Nenetzin went to a pile of manuscripts lying on the floor. The elder sister was startled by the first picture exposed; for she recognized the handiwork, long since familiar to her, of the ’tzin. Nor was she less surprised by the subject, which was a horse, apparently a nobler instrument for a god’s revenge than man himself.

Next she saw pictured a horse, its rider mounted, and in Christian armor, and bearing shield, lance, and sword. Then came a cannon, the gunner by the carriage, his match lighted, while a volume of flame and smoke was bursting from the throat of the piece. A portrait followed; she lifted it up, and trembled to see the hero of Nenetzin’s dream!

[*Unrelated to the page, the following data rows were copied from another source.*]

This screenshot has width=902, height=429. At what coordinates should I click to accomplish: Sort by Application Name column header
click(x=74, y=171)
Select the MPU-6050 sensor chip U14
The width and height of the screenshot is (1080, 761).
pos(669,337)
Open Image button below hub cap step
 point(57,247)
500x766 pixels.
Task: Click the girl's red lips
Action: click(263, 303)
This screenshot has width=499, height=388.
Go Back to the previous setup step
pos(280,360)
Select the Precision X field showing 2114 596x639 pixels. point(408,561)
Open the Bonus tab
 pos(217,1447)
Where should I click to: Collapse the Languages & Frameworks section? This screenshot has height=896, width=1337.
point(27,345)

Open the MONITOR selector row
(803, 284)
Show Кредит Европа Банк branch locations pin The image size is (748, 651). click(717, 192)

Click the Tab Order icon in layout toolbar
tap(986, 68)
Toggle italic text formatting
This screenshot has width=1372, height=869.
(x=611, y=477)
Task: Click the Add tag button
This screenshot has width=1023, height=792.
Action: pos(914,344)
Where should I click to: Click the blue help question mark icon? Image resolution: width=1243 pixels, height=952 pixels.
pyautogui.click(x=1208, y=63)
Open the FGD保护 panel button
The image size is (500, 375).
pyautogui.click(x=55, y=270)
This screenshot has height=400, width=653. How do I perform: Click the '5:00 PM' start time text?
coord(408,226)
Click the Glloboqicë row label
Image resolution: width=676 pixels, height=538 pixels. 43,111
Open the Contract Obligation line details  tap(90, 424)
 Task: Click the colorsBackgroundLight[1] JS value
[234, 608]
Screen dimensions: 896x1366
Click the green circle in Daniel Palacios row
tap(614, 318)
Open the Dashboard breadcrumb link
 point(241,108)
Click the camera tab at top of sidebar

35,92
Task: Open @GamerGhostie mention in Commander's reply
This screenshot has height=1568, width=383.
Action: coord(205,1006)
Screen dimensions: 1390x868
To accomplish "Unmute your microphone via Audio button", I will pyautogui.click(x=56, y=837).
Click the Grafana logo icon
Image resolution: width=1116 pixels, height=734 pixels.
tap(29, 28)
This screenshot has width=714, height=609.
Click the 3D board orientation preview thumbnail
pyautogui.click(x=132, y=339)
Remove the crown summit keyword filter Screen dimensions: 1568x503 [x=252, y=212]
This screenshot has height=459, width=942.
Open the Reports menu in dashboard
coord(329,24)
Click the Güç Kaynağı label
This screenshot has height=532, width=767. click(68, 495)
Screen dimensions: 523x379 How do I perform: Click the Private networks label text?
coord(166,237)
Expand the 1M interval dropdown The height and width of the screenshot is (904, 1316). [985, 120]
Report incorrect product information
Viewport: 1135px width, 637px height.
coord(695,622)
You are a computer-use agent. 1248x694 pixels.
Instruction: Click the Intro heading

“Did I not tell you so, O Tula?” said the girl, in a whisper.

“The face is pleasant and noble,” the other answered, thoughtfully; “but I am afraid. There is evil in the smile, evil in the blue eyes.”

The rest of the manuscripts they left untouched. The one absorbed them; but with what different feelings! Nenetzin was a-flutter with pleasure, restrained by awe. Impressed by the singularity of the vision, as thus realized, a passionate wish to see the man or god, whichever he was, and hear his voice, may be called her nearest semblance to reflection. Like a lover in the presence of the beloved, she was glad and contented, and asked nothing of the future. But with Tula, older and wiser, it was different. She was conscious of the novelty of the incident; at the same time a presentiment, a gloomy foreboding, filled her soul. In slumber we sometimes see spectres, and they sit by us and smile; yet we shrink, and cannot keep down anticipations of ill. So Tula was affected by what she beheld.

She laid the portrait softly down, and turned to Nenetzin, who had now no need to deprecate her laugh.

“The ways of the gods are most strange. Something tells me this is their work. I am afraid; let us go.”